Given task –
Pull every line of text from the listing below verbatim, omitting the pictures.

[Collection entries]
+ + + +

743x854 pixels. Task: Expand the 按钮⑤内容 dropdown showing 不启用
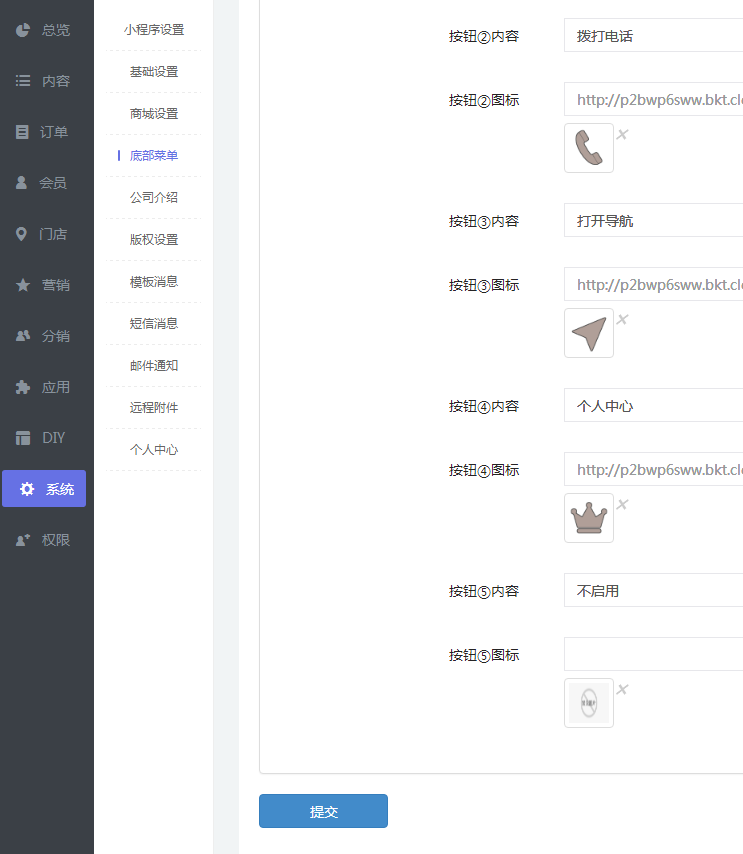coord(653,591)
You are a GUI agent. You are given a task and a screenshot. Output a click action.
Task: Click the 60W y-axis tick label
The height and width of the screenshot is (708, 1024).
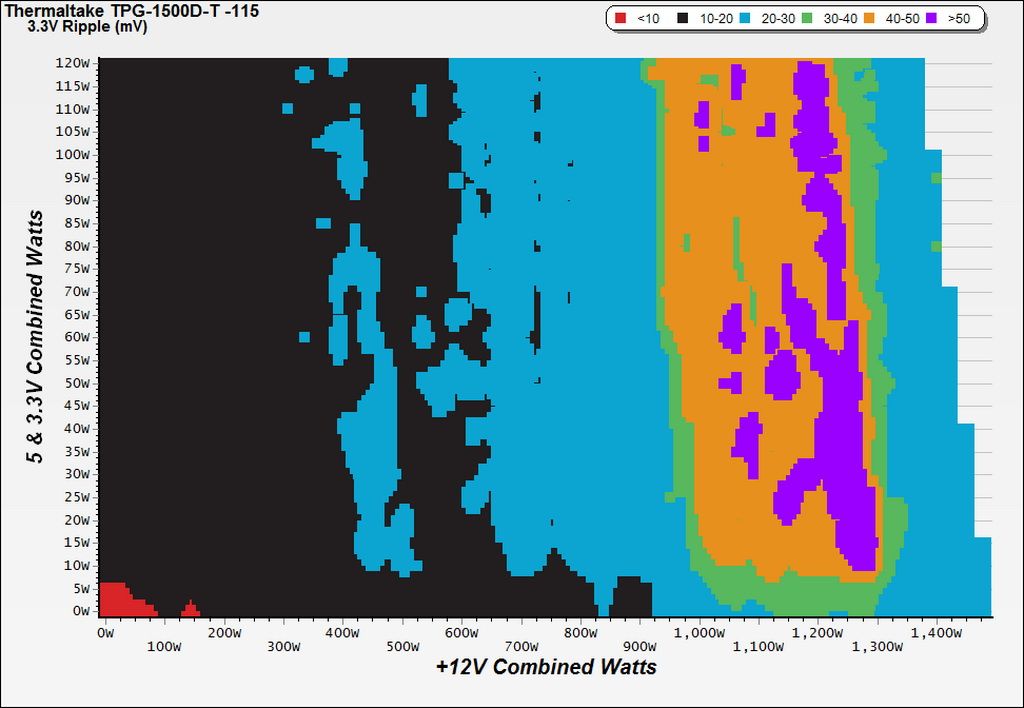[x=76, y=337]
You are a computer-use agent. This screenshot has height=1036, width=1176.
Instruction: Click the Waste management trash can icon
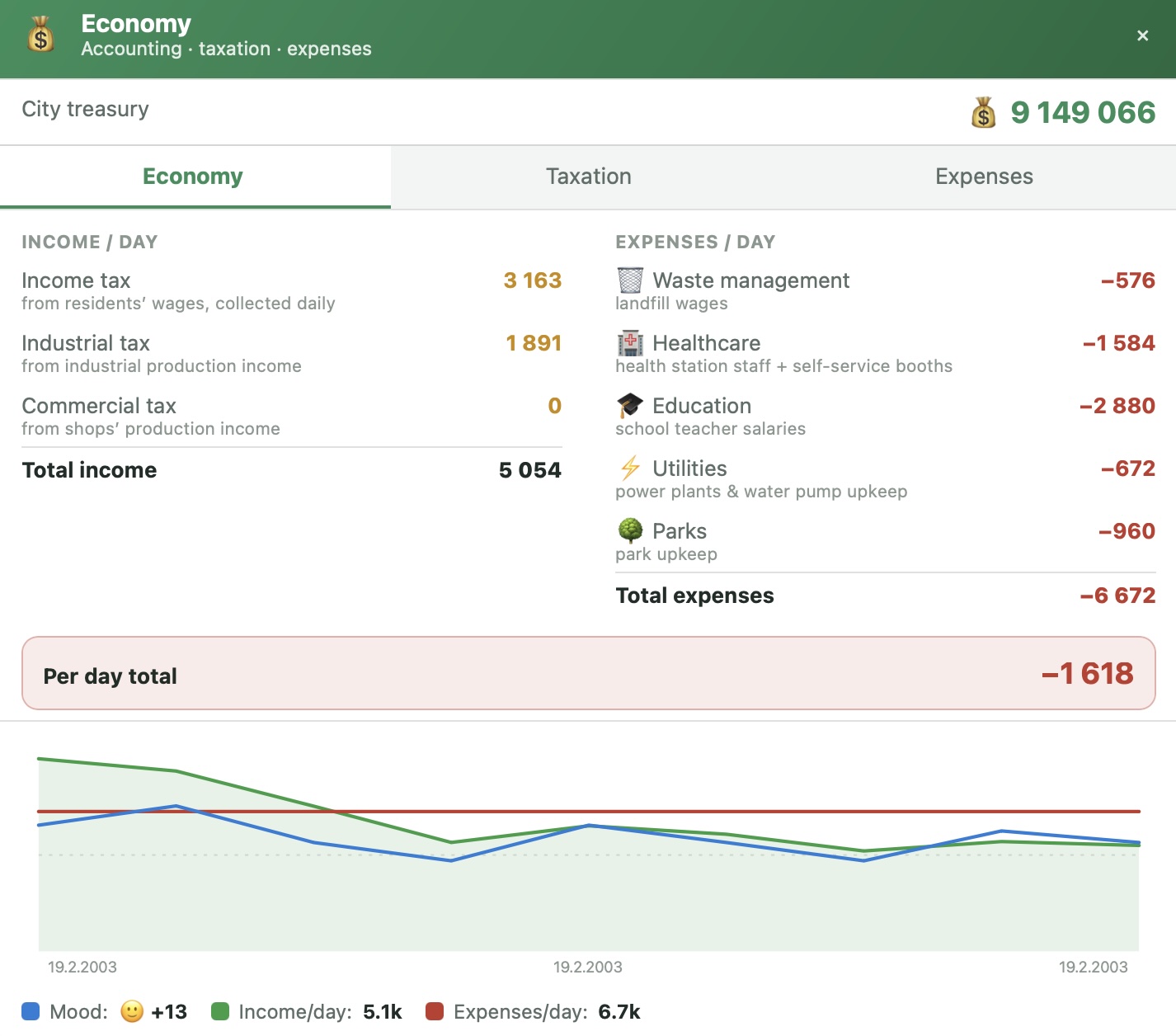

+ + + +

Response to this task –
743x854 pixels. Task: Expand the 按钮⑤内容 dropdown showing 不启用
coord(653,591)
You are a GUI agent. You are given a task and a screenshot. Output a click action.
Task: Click the 60W y-axis tick label
The height and width of the screenshot is (708, 1024).
[x=76, y=337]
You are a computer-use agent. This screenshot has height=1036, width=1176.
Instruction: Click the Waste management trash can icon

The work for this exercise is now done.